I am installing either a Simrad CX-34 or a Northstar M84 chartplotter on my 30' Lyle Hess cutter and I need some help figuring out what is a safe distance between the chartplotter and the compass. My compass is installed in the starboard aft end of the cabin.

I am planning to install the chartplotter on a RAM mount on the port side of the aft cabin, next to the companion way. I can then swing it into the companion way and view it from the cockpit. When the chartplotter is positioned in the companion way, it will be about 24 - 25 inches from the compass.

I am getting conflicting information about the chartplotters' compass safe distance from the chartplotter manuals and product information on the manufacturers Websites. Can anyone give me some feedback on what their actual experiences are on installing chartplotters near compasses?

The Simrad chartplotter should be okay because the manual says the safe distance is 25".

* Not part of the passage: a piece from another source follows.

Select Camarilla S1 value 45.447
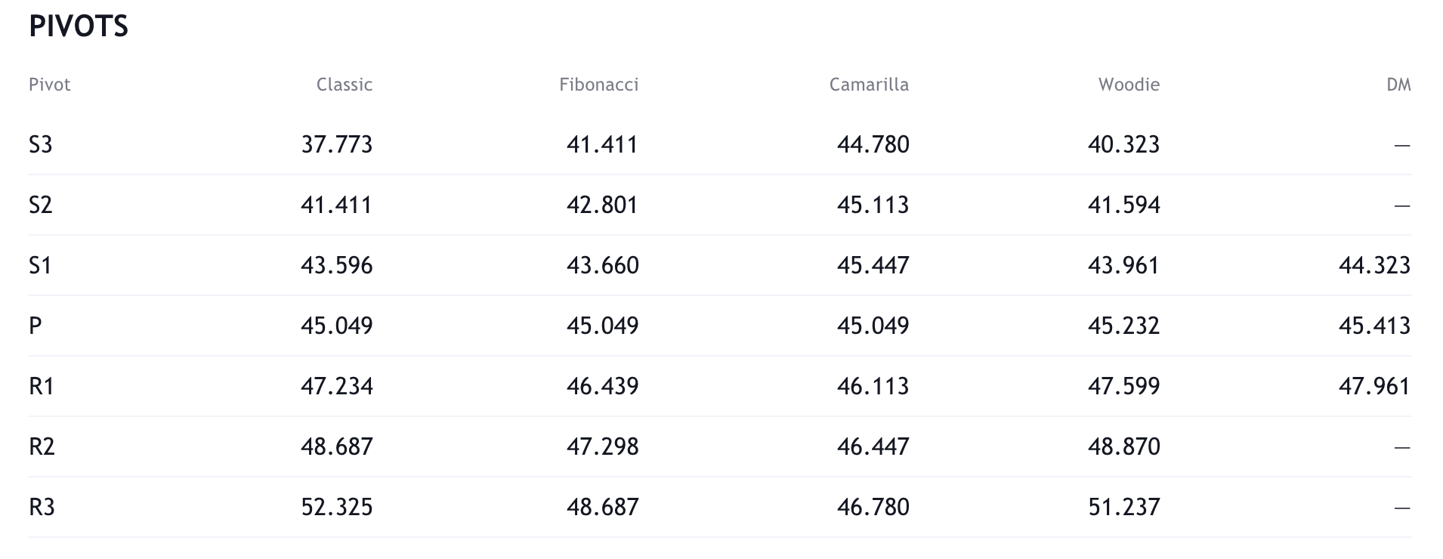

The Northstar plotter manual gives conflicting information. In one section of the manual, it says the display unit can be 4" from the compass. But in another section there is a caution that says all parts and cables must be 1 meter from the compass. Ugh!

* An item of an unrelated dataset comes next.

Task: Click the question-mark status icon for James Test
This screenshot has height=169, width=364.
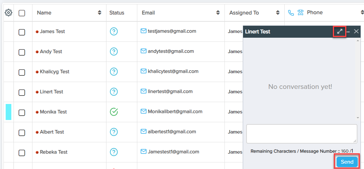Action: [x=114, y=31]
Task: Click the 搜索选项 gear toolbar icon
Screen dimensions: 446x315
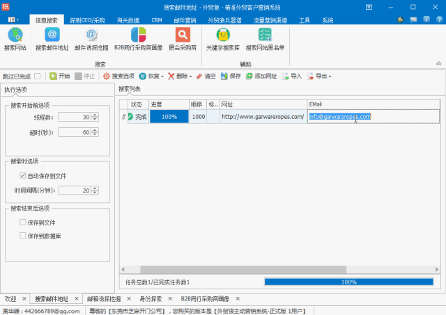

I already bought the Simrad unit because I got a great deal on it, but I am now thinking of returning it and getting the Northstar unit. I really want to buy the Northstar chartplotter because it can interface with an AIS receiver and it has a higher resolution screen and its faster. But I am worried that it will interfere with the compass.

I would really appreciate any feedback on real world experiences on how close I can install the plotter without interfering with the compass.

Thanks a lot.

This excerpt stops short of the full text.